The expected output is the data below, restated word for word.

━━━━━━━━━━━━━━━━

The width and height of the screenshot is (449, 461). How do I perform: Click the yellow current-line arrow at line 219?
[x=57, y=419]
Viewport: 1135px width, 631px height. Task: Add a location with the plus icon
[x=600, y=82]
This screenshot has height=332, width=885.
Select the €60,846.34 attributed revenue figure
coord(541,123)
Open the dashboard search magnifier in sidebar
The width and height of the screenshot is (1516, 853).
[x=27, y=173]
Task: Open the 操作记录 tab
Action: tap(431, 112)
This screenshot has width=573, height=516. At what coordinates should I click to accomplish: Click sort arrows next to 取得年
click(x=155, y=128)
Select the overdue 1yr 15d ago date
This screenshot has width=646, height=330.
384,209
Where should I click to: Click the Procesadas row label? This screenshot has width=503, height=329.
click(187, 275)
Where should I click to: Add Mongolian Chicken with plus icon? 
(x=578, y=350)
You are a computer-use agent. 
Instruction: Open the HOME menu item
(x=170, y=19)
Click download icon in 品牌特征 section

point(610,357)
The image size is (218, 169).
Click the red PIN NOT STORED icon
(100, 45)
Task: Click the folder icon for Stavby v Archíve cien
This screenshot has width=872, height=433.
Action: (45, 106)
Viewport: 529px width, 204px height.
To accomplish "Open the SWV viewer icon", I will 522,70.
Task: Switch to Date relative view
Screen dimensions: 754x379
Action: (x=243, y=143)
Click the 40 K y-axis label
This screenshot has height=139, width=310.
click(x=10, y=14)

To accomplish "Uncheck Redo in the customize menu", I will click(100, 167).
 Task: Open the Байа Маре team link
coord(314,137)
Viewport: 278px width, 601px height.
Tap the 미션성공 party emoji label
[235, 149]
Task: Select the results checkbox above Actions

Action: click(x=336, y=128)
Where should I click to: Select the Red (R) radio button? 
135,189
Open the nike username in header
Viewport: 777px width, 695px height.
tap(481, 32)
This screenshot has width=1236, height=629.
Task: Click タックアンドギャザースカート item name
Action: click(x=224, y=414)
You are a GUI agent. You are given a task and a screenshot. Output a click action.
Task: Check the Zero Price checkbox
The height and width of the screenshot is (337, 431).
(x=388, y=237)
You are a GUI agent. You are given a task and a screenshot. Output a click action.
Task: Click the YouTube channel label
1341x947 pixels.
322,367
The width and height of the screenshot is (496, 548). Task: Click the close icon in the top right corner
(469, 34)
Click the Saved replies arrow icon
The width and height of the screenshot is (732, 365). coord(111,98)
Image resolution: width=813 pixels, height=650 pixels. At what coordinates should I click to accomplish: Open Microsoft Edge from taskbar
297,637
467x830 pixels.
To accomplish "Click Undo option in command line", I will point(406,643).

━━━━━━━━━━━━━━━━

▸ **Exercise output**:
The width and height of the screenshot is (449, 461). How do I perform: Click the yellow current-line arrow at line 219?
[x=57, y=419]
Viewport: 1135px width, 631px height. Task: Add a location with the plus icon
[x=600, y=82]
This screenshot has height=332, width=885.
Select the €60,846.34 attributed revenue figure
coord(541,123)
Open the dashboard search magnifier in sidebar
The width and height of the screenshot is (1516, 853).
[x=27, y=173]
Task: Open the 操作记录 tab
Action: tap(431, 112)
This screenshot has width=573, height=516. At what coordinates should I click to accomplish: Click sort arrows next to 取得年
click(x=155, y=128)
Select the overdue 1yr 15d ago date
This screenshot has width=646, height=330.
384,209
Where should I click to: Click the Procesadas row label? This screenshot has width=503, height=329.
click(187, 275)
Where should I click to: Add Mongolian Chicken with plus icon? 
(x=578, y=350)
You are a computer-use agent. 
Instruction: Open the HOME menu item
(x=170, y=19)
Click download icon in 品牌特征 section

point(610,357)
The image size is (218, 169).
Click the red PIN NOT STORED icon
(100, 45)
Task: Click the folder icon for Stavby v Archíve cien
This screenshot has width=872, height=433.
Action: (45, 106)
Viewport: 529px width, 204px height.
To accomplish "Open the SWV viewer icon", I will 522,70.
Task: Switch to Date relative view
Screen dimensions: 754x379
Action: (x=243, y=143)
Click the 40 K y-axis label
This screenshot has height=139, width=310.
click(x=10, y=14)

To accomplish "Uncheck Redo in the customize menu", I will click(100, 167).
 Task: Open the Байа Маре team link
coord(314,137)
Viewport: 278px width, 601px height.
Tap the 미션성공 party emoji label
[235, 149]
Task: Select the results checkbox above Actions

Action: click(x=336, y=128)
Where should I click to: Select the Red (R) radio button? 
135,189
Open the nike username in header
Viewport: 777px width, 695px height.
tap(481, 32)
This screenshot has width=1236, height=629.
Task: Click タックアンドギャザースカート item name
Action: click(x=224, y=414)
You are a GUI agent. You are given a task and a screenshot. Output a click action.
Task: Check the Zero Price checkbox
The height and width of the screenshot is (337, 431).
(x=388, y=237)
You are a GUI agent. You are given a task and a screenshot. Output a click action.
Task: Click the YouTube channel label
1341x947 pixels.
322,367
The width and height of the screenshot is (496, 548). Task: Click the close icon in the top right corner
(469, 34)
Click the Saved replies arrow icon
The width and height of the screenshot is (732, 365). coord(111,98)
Image resolution: width=813 pixels, height=650 pixels. At what coordinates should I click to accomplish: Open Microsoft Edge from taskbar
297,637
467x830 pixels.
To accomplish "Click Undo option in command line", I will point(406,643).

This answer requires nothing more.